A retronym is a new name for something old that becomes necessary for distinction when something new comes along. For hundreds of years, there were guitars, but when Les Paul invented the electric guitar, all the others got the retronym acoustic guitar. So it is with Salesforce: when Salesforce modernized the platform and user interface, they called it Lightning Experience and pronounced the previous interface Salesforce Classic.

Classic implies some kind of noble nostalgia, but the reality is that all of Salesforce's focus and development investment remain focused on the future, and that future is Lightning Experience.
"Figure out what's going to happen and make that your plan." 
 I don't know who originated that quote, but that's really easy to embrace in this Salesforce context. There's no uncertainty about what is going to happen. Lightning Experience is not just the future, it's the present. So if you haven't migrated from Classic, now is the time to begin.

The really good news is that Lightning Experience is a significant improvement over Classic.
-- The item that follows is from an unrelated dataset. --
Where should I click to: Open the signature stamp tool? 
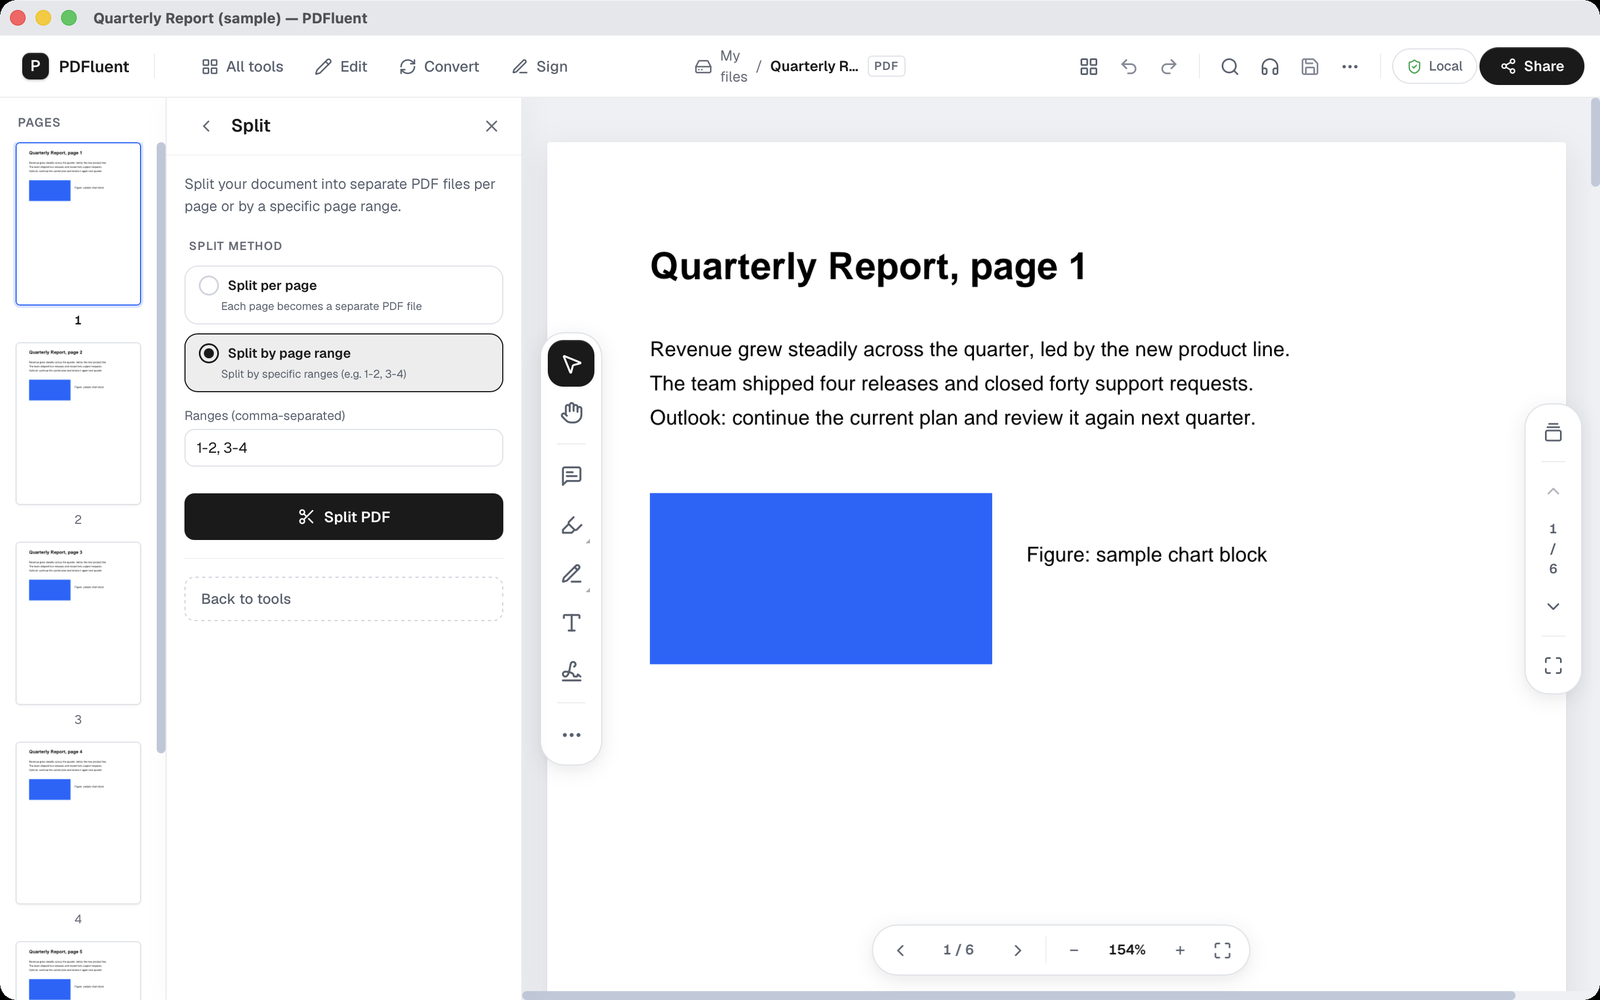coord(571,672)
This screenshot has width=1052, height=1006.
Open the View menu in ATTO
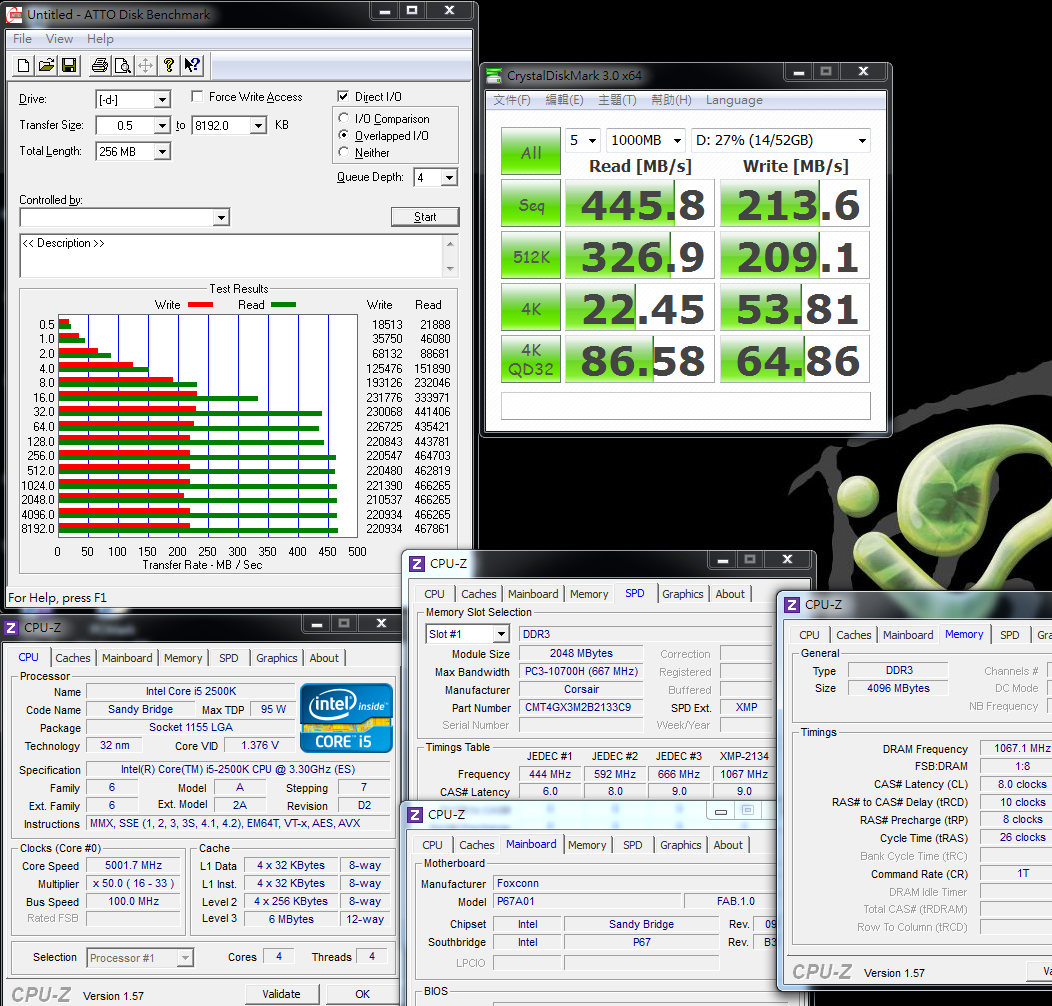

At the end user level, the pages incorporate a modern design aesthetic and powerful Javascript capabilities that provide your users with a more responsive and modern application, especially in the mobile context.

For admins and declarative developers, building Lightning apps is drag-n-drop easy, and Lightning Process Builder provides an intuitive graphical environment for creating process flows that can replace the most common Apex triggers. (Don't worry, all of your existing triggers still work in Lightning.)

Each new release brings dramatic improvements to Lightning; Salesforce seems focused on replicating all the Classic features you've come to rely on, while adding capabilities that Classic just can't handle. There's also a clear imperative to move more and more capability from programmatic (Apex) to declarative – as demonstrated by Lightning Process Builder and the Flow Designer.

Of special note, one of the features released in Winter '18 is the ability to have your VisualForce pages adapt to the Lightning Design css with only a single line of additional markup. This one new feature should clear the last hurdle for orgs that have been resisting migration because they have a lot of custom VisualForce in place.

Start Now
Migration is a process that will involve planning, configuration, and user training and socialization. But don't let that complexity stop you from starting the planning process. In Classic, go to Setup. At the top, just below the Quick Find, click that Get Started button.


That brings up the Lightning Experience Migration Assistant, a wizard that walks you through learning, checking your readiness, and customizing your specific org and training your users. It's clear that Salesforce is invested in everyone succeeding in this migration process!